Le petit journal est l’expression dernière de la satire; elle avait revêtu toutes les formes, gros livre, feuille volante tour à tour, aucune ne lui avait donné cette force, cette activité d’impulsion, cette liberté d’action, cette publicité.
Et il est resté ce qu’il fut le premier jour, un pamphlet périodique, une épigramme quotidienne.

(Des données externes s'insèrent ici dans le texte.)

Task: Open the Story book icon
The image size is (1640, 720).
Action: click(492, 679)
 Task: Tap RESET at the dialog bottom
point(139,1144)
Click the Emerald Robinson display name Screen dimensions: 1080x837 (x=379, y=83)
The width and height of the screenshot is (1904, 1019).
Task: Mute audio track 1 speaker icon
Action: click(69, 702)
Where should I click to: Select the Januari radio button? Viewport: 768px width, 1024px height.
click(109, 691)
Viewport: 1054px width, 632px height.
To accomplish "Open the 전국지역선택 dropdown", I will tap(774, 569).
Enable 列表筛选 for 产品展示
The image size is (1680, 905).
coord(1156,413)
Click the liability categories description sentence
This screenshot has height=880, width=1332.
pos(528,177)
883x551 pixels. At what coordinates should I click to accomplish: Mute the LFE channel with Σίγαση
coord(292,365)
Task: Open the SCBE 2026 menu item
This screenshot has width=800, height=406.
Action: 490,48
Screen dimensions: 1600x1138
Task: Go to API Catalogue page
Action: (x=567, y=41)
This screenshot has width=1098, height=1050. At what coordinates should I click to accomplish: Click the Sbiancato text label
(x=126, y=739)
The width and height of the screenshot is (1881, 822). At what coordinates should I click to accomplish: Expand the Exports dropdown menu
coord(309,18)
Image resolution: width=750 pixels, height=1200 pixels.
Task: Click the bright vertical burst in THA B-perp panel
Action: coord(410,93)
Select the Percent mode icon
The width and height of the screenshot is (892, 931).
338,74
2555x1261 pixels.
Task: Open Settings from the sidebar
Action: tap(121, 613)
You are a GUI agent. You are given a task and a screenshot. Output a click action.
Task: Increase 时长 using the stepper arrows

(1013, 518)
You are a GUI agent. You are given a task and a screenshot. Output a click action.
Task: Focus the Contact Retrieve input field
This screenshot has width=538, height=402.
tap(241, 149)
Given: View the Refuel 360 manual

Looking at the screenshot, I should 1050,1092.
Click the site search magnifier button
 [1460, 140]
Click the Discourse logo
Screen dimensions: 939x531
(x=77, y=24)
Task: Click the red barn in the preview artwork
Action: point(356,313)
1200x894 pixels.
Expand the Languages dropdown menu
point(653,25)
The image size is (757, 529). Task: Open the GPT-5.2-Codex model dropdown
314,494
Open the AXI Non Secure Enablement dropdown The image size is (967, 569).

Vous pouvez l’ouvrir, il vous donnera le dernier bon mot de la veille, la première méchanceté du lendemain.
Cependant le journal ne vint que bien longtemps après la découverte de l’imprimerie; depuis 200 ans, on fondait des caractères mobiles lorsqu’on eut la première idée d’un recueil périodique.
A Théophraste Renaudot revient l’honneur d’avoir réalisé en France cette idée appliquée déjà en Angleterre et à Venise.
C’était un médecin, ce Renaudot; homme d’intelligence et d’initiative, il avait réussi à se mettre fort bien en cour.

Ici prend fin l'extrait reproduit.